>>>>>
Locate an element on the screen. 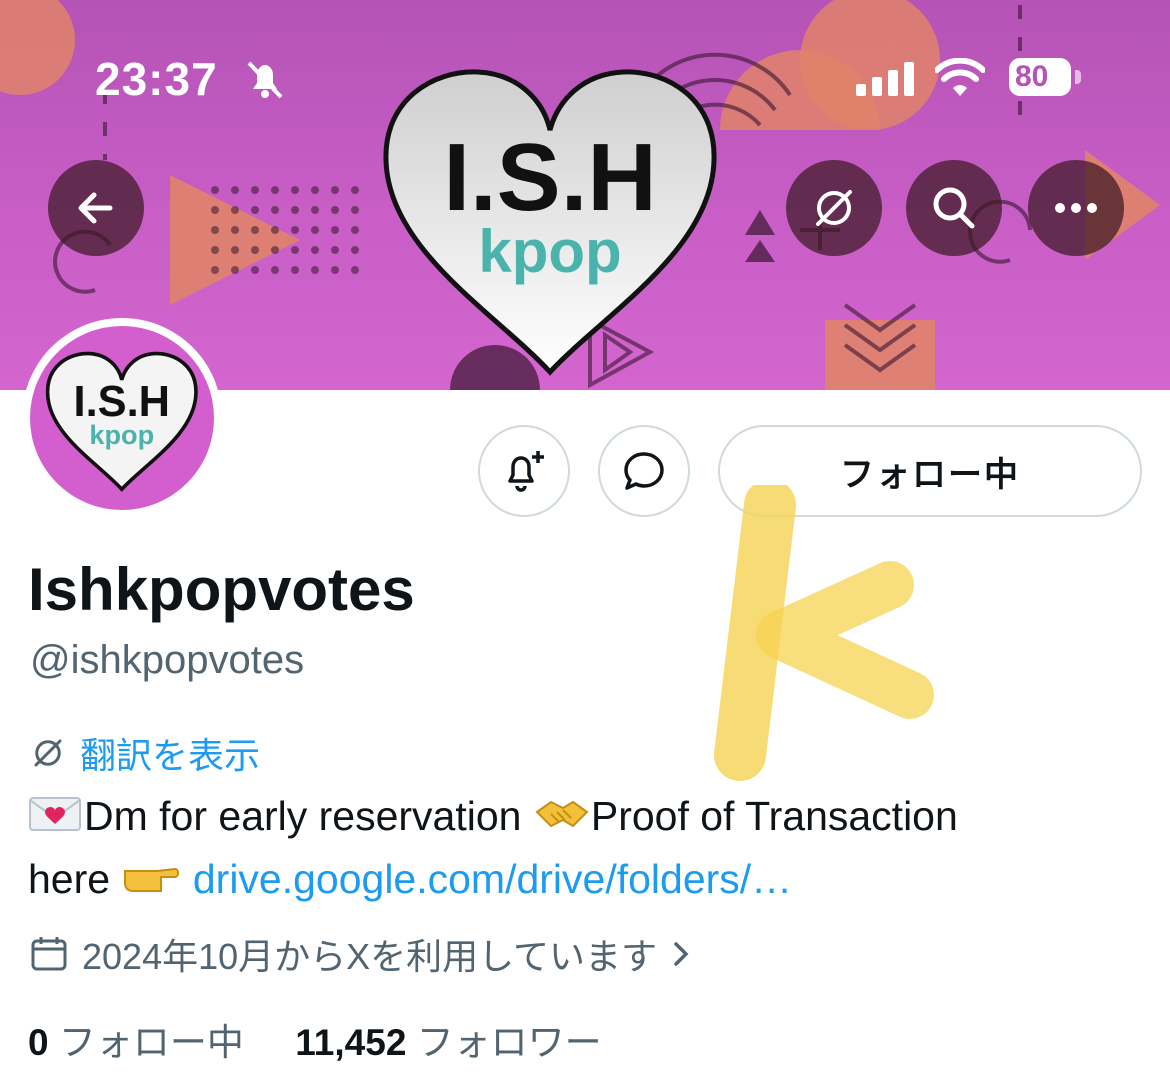  banner-heart-logo: I.S.H kpop is located at coordinates (550, 222).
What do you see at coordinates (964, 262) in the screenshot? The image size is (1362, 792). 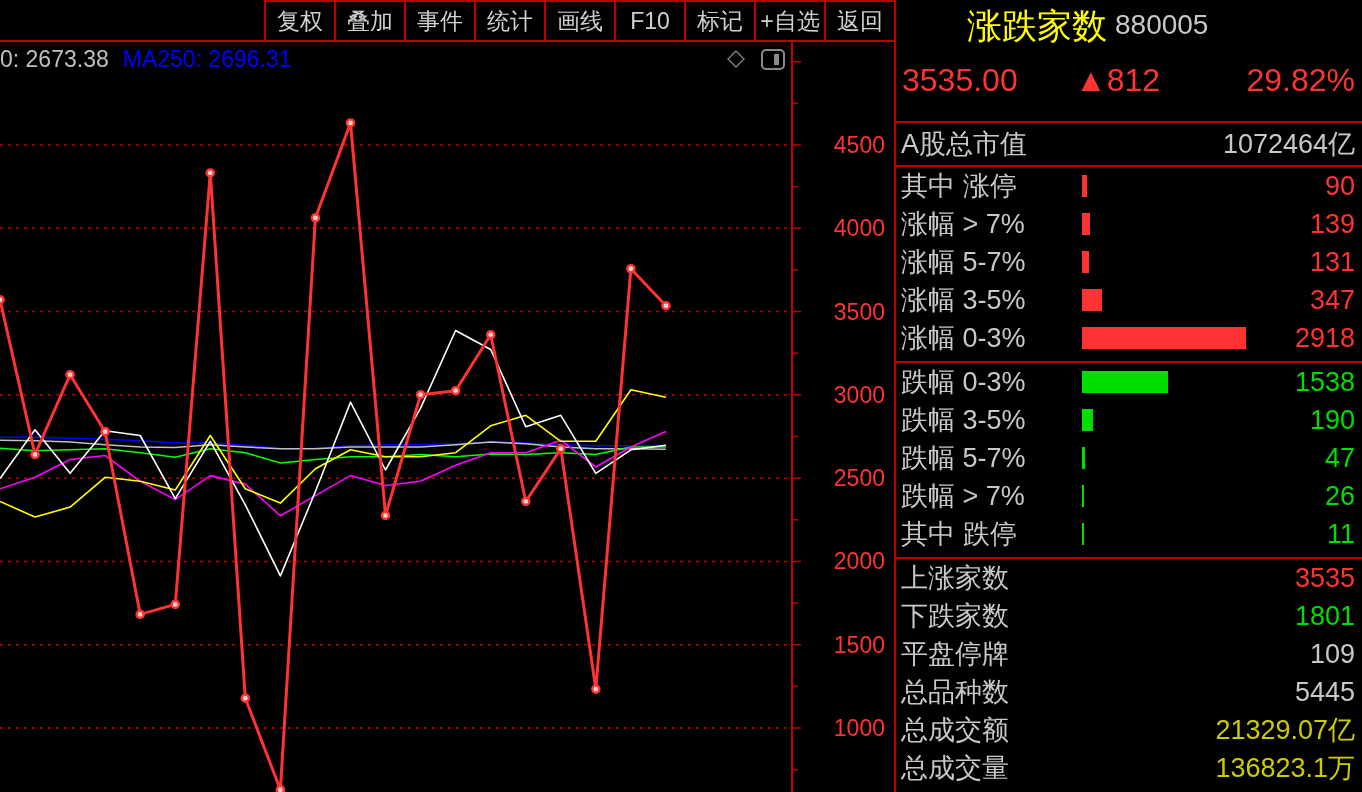 I see `row-label: 涨幅 5-7%` at bounding box center [964, 262].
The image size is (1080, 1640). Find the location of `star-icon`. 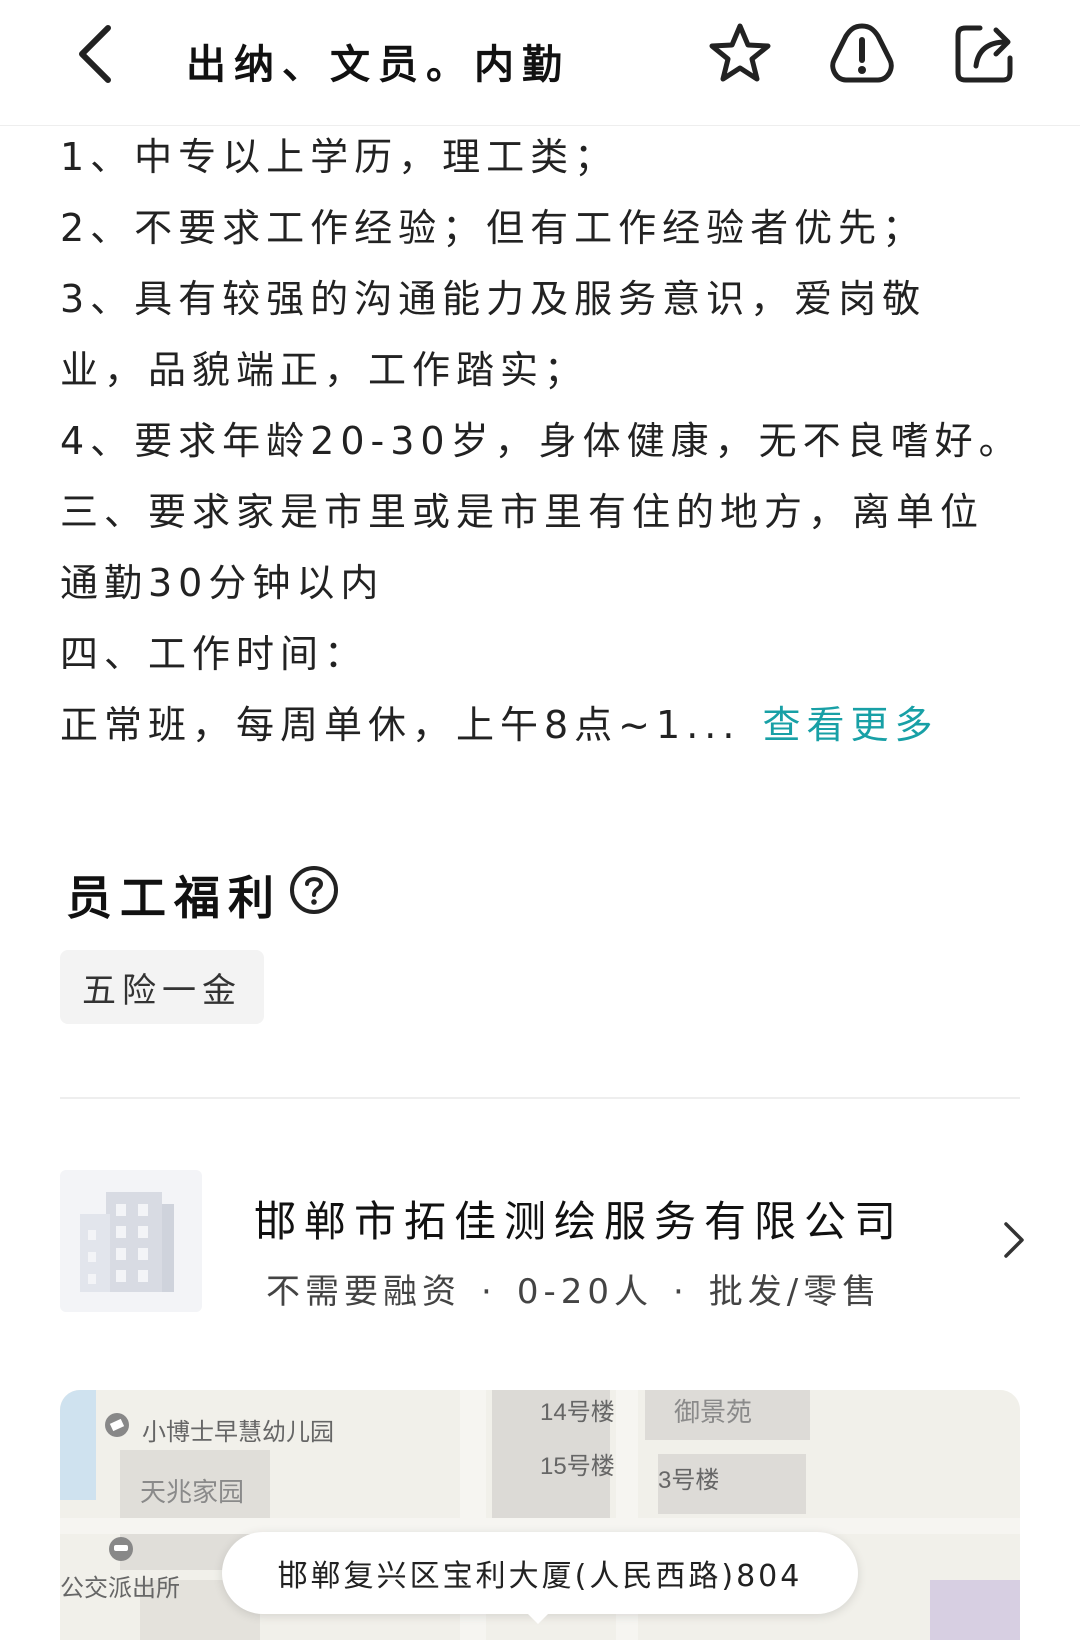

star-icon is located at coordinates (740, 52).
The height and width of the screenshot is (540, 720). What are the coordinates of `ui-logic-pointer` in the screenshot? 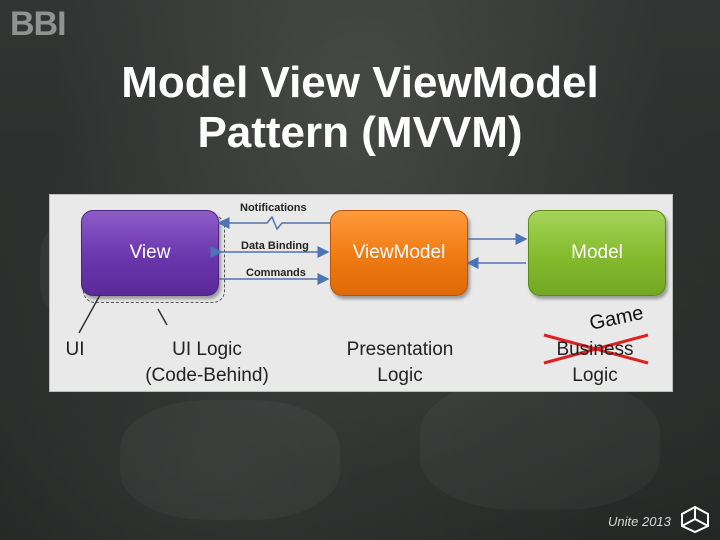 It's located at (162, 317).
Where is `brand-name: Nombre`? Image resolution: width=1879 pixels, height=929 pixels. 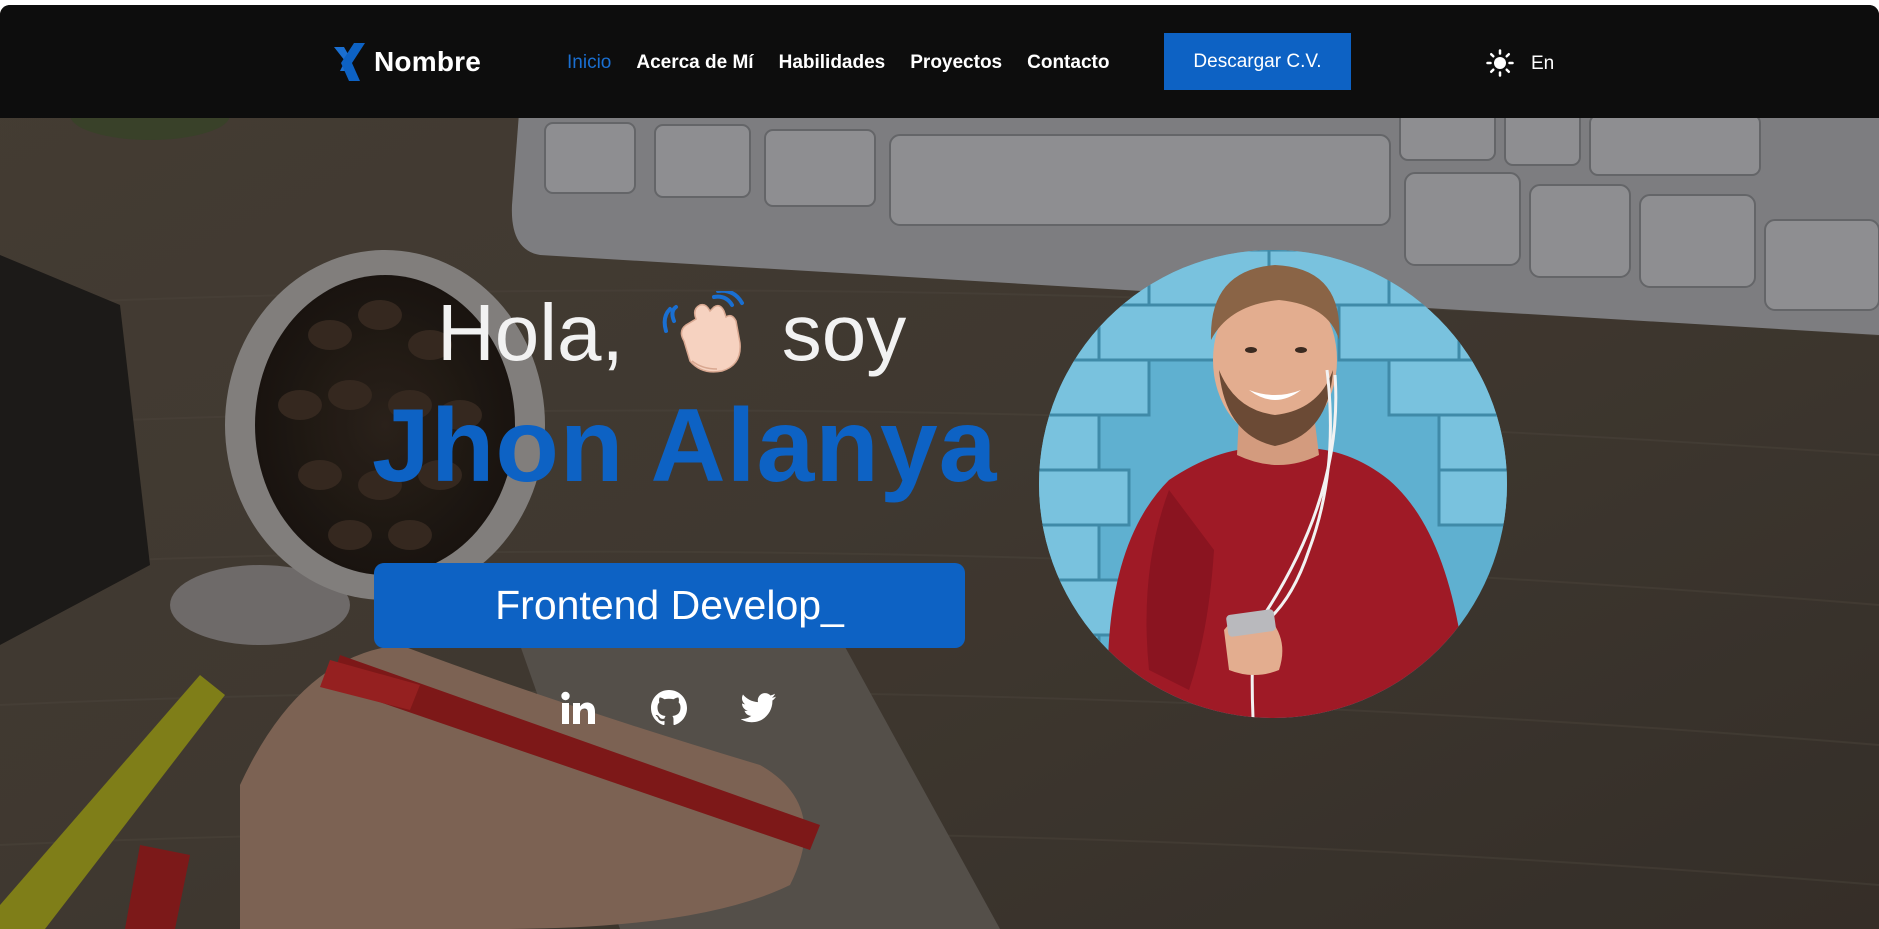 brand-name: Nombre is located at coordinates (428, 62).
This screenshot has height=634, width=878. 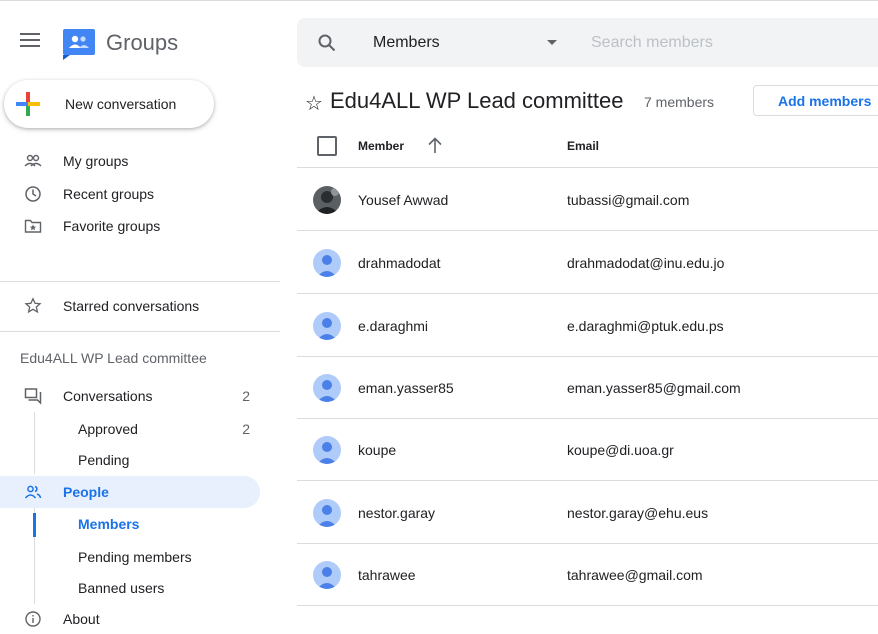 I want to click on search-scope-select: Members, so click(x=406, y=43).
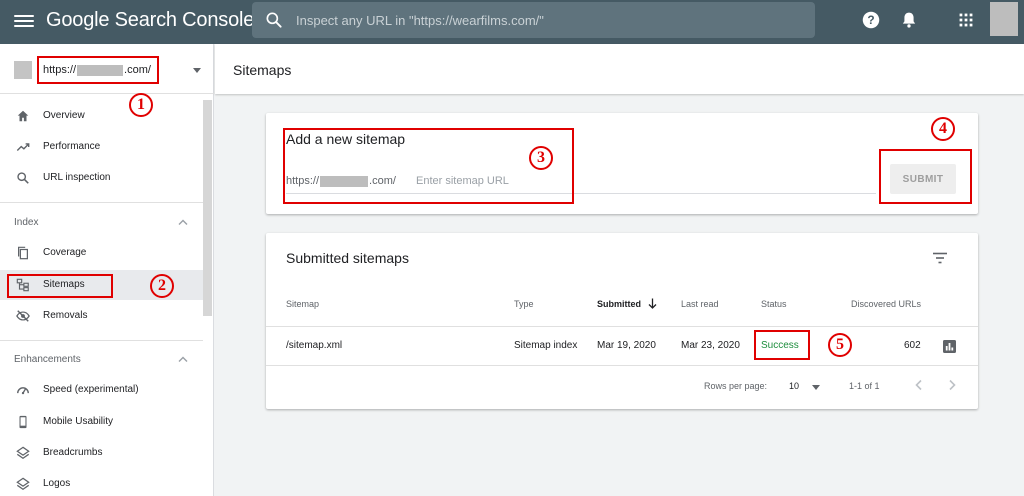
<<<<<
** Work task **
Transcribe everything from the line containing "The image size is (1080, 1640)." down to the line containing "star-icon is located" in the records above, leaving out the pictures.

** Exercise result **
The image size is (1080, 1640). Find the location of `star-icon`. 

star-icon is located at coordinates (740, 52).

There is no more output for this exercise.